Taken together, findings for this section point to the need for community-driven research on interventions to reduce overdose disparities that take an explicitly anti-racist stance (see for example Harm Reduction International’s Anti-Racist Pledge [79]) and include more voices of people of color who use drugs and others who experience the intersectional forms of disparities described above. This research could benefit from beginning from a healing justice and liberatory harm reduction perspective (see for example the Vancouver Area Network of Drug Users’ Manifesto for a Drug User Liberation Movement [80] or ideas presented in Shira Hassan’s book, Saving Our Own Lives [81]). Finally, there is a need for both activism and implementation and dissemination science research that builds upon community experience and evidence to drive drug law and policy reform and the scaling up of evidence-based prevention and treatment services that reduce fatal overdose.

Conclusions

Our narrative review brings together literature that elucidates various intersectional dimensions of drug-related overdose in the context of the U.S. overdose crisis. Despite the limited research on some dimensions of identity and socio-demographics, an intersectional framework helps illuminate the social contexts and structural drivers lay ground for our observed overdose disparities. This review highlights the adverse impacts of racism, barriers to housing and healthcare services (including lack of health insurance), financial inequality, unequal policing practices and prevention and treatment service access, and various federal, state, and local drug laws and policies that perpetuate overdose and more general health disparities. Importantly, researchers have identified several key data limitations, including missing, inaccurate, and delayed data, that must be remedied to support improved overdose disparities research utilizing an intersectional framework. While such challenges should not prevent the utilization of currently available data, findings must be interpreted with caution as they may obscure even more significant overdose disparities than what have been noted here.

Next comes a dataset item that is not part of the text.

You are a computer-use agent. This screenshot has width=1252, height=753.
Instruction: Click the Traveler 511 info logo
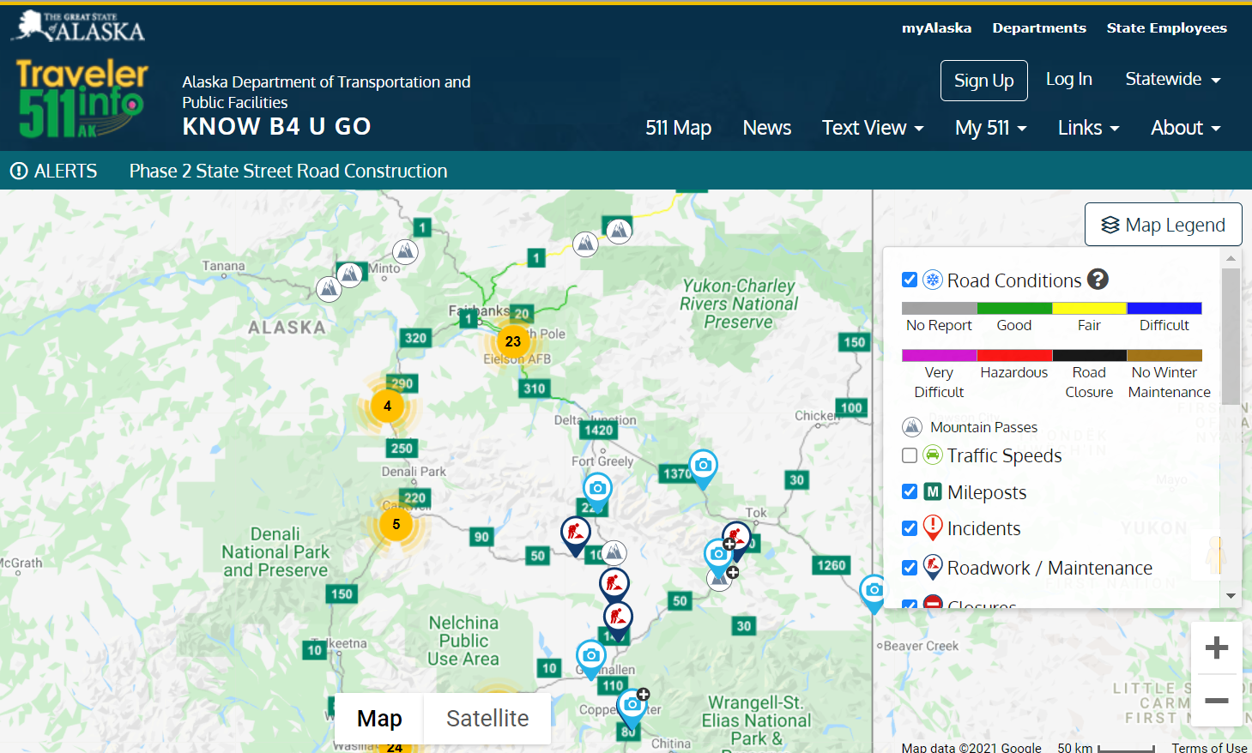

In conclusion, unequal access to healthcare, substance use disorder treatment, harm reduction and overdose prevention services, as well as inequities in financial resources, power, legal rights, and other factors have been linked to specific forms of overdose disparities that often interact in multiplicative ways. Community-based harm reduction outreach, implementation science approaches drawing from an equity lens, and major drug law and policy reforms are supported by emerging literature as potentially addressing some of the major structural drivers of overdose disparities; however, additional research is required. Nevertheless, reasons for hope include evidence-based interventions and implementation science approaches that are newly emerging in the United States (e.g., locally approved “overdose prevention sites” [82]) or are already being implemented and evaluated in other countries (e.g., “safe supply” initiatives [83]), and we recommend that these interventions be evaluated with a specific focus on intersecting disparities and health equity. Despite substantial progress on overdose disparities research in recent years, additional attention to intersectional dimensions of identity and structural drivers of overdose disparities is urgently needed.